White House Office of Gun Violence Prevention Webpage Goes Dark on Trump’s 2nd Day

The disabled website has both sides of gun control debate speaking out about the status of the Second Amendment under the second Trump administration.

Second Amendment advocates are celebrating, and gun control activists are decrying the apparent closing of the White House Office of Gun Violence Prevention.

The Trump administration has not confirmed that the office, opened by an executive order from then-President Joe Biden in 2023, is closed.

The office’s website was down the day after President Donald Trump officially took office and remains inactive as of Jan. 23.

The White House did not respond to requests for comment by publication time.

Rep.

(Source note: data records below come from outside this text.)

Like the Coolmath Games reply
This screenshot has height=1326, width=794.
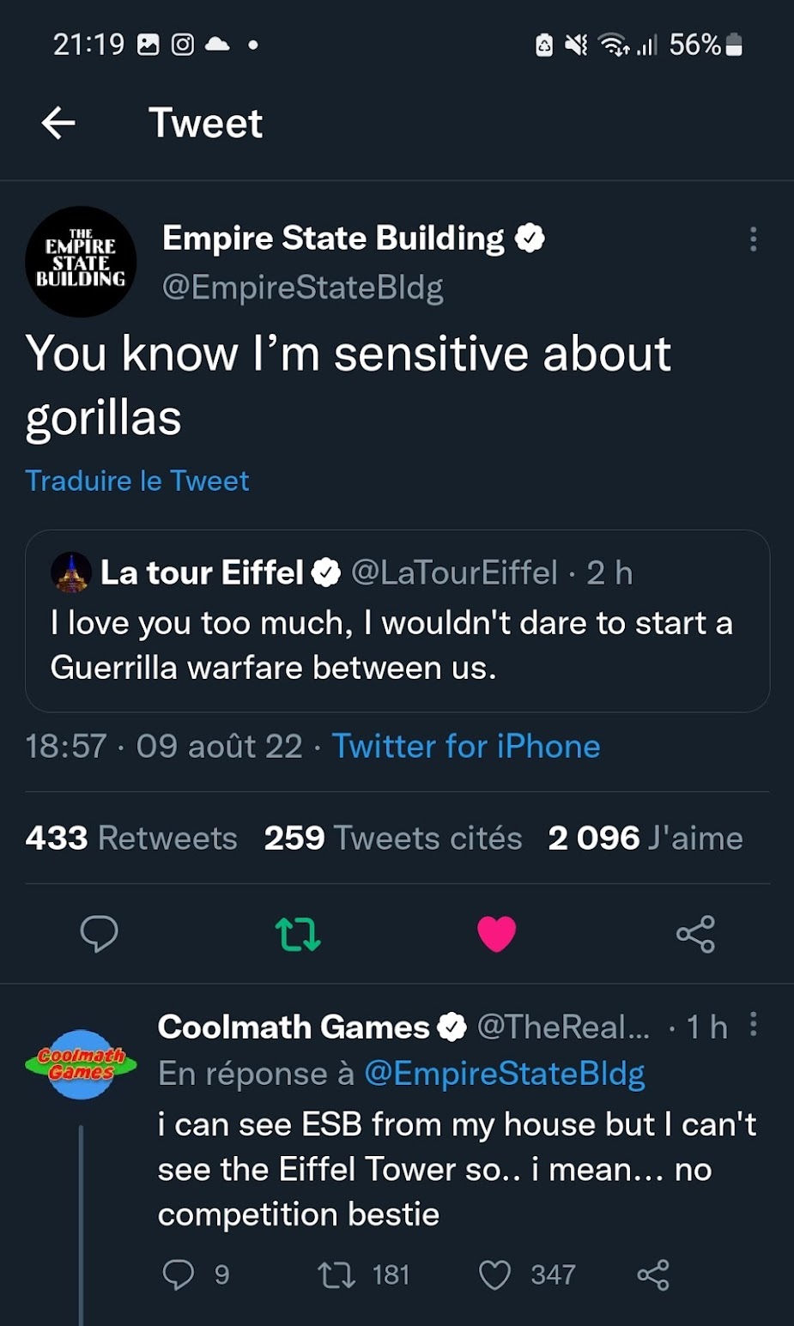click(494, 1275)
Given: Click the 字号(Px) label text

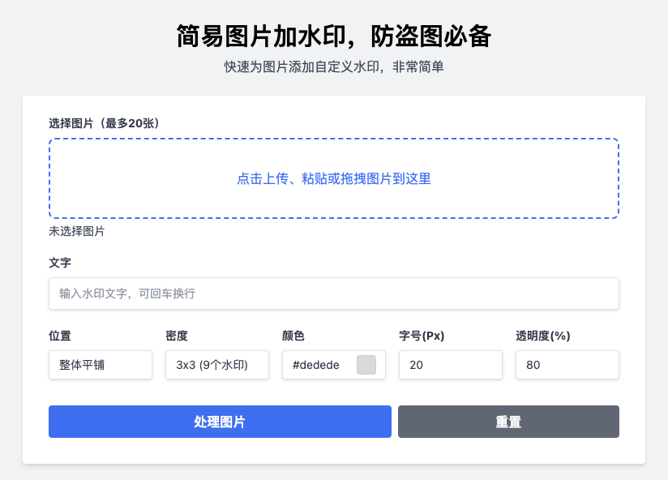Looking at the screenshot, I should click(x=422, y=336).
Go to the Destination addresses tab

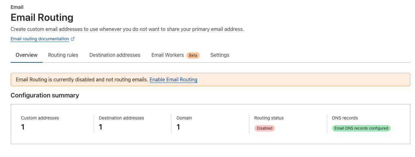click(x=115, y=55)
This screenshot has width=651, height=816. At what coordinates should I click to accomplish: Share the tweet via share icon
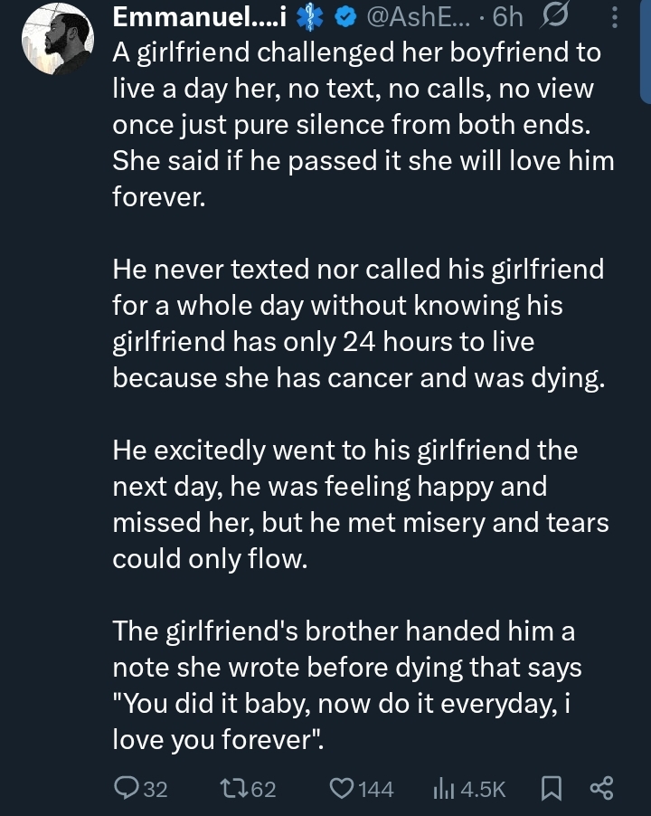click(601, 789)
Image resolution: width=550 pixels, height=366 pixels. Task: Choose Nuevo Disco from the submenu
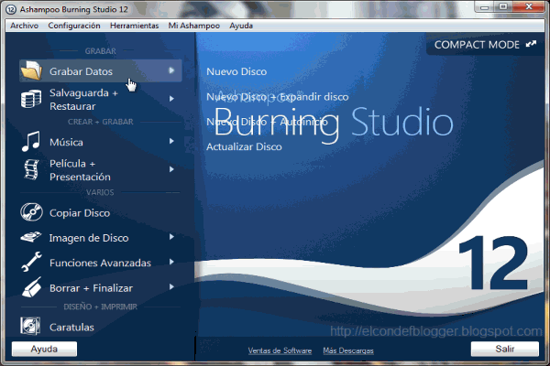237,70
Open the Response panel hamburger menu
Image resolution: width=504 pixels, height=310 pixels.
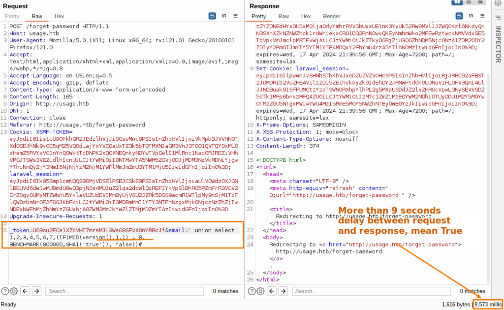tap(481, 16)
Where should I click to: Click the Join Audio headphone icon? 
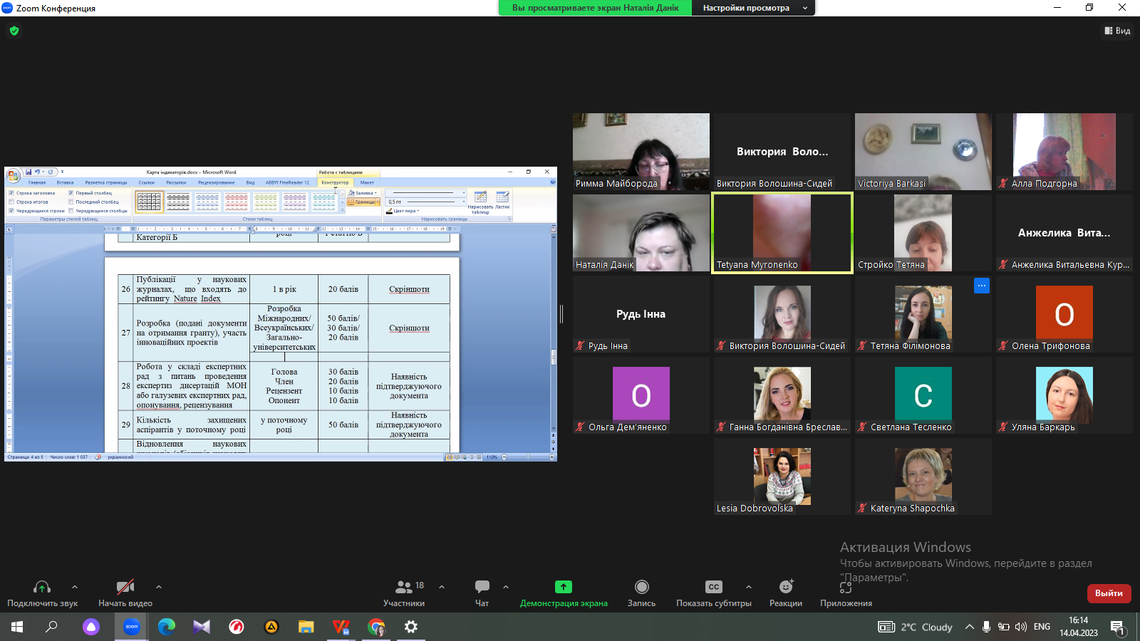[x=42, y=588]
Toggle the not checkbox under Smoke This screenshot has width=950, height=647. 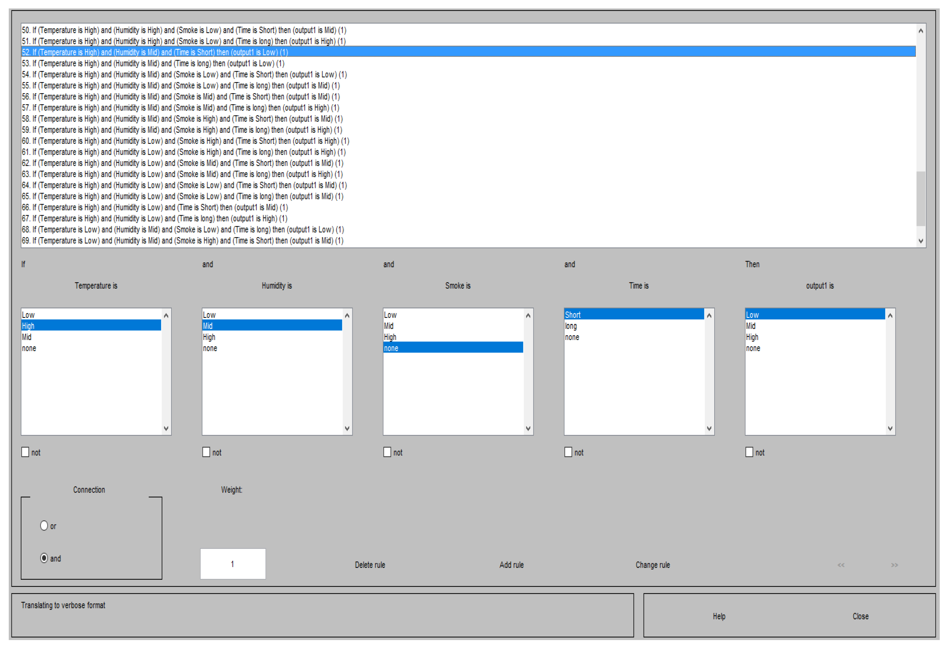387,452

Maxwell Frost (D-Fla.), who helped secure funding for the office, decried the closure in a post on the social media platform X.

In remarks on the floor of the House of Representatives on Jan. 22, Frost said the closure would cost lives.

“While lives are stolen, this admin is busy signing executive orders that have nothing to do with helping families and keeping them safe,” he said.

His office did not respond to a request for comment by publication time.

The gun control group Brady criticized the reported closure on its website, saying the office had reduced crime involving guns.

“The White House Office of Gun Violence Prevention wasn’t about politics—it was about strengthening the government’s ability to protect Americans [more than 300 of whom are shot every single day] from guns. By shuttering it, Trump is putting the interests of the gun lobby above our kids, our communities, and our country,” Brady president Kris Brown’s statement reads.

The office’s critics noted that it was staffed by longtime gun control activists and headed by Vice President Kamala Harris, who supports banning certain semiautomatic rifles and other gun control measures. They questioned the legitimacy of a government office they said was meant to block a constitutional right.

“That office should have never existed, and President Trump is again proving his commitment to our Second Amendment rights,” Mark Oliva, Director of Public Affairs for the National Shooting Sports Foundation, told The Epoch Times.

The Citizens Committee for the Right to Keep and Bear Arms echoed the sentiments in a Jan. 22 press release.

Committee Chairman Alan Gottlieb alleged the office was an attempt by Biden to bypass Congress and advance his gun-control agenda.

“Biden was trying to advance his gun control schemes with what amounted to a shadow government office because Congress rejected his extremist agenda of gun bans, gun registration, and other Second Amendment infringements,” Gottlieb stated in the press release.

When the office opened, Kristine Lucius, deputy assistant to the president and domestic policy adviser to the vice president, said its mission was to “prevent gun violence and save lives.”

Stefanie Feldman was the director of the office in addition to being a White House assistant to the president and staff secretary.

Greg Jackson, who led the Community Action Fund, which the White House described as “a national, survivor-led gun violence prevention organization focused exclusively on the impact on black and brown communities,” was one of two deputy directors.

Rob Wilcox, a senior director of federal government affairs at Everytown for Gun Safety who also worked for Brady and served on the board of directors of New Yorkers Against Gun Violence, was the second deputy director.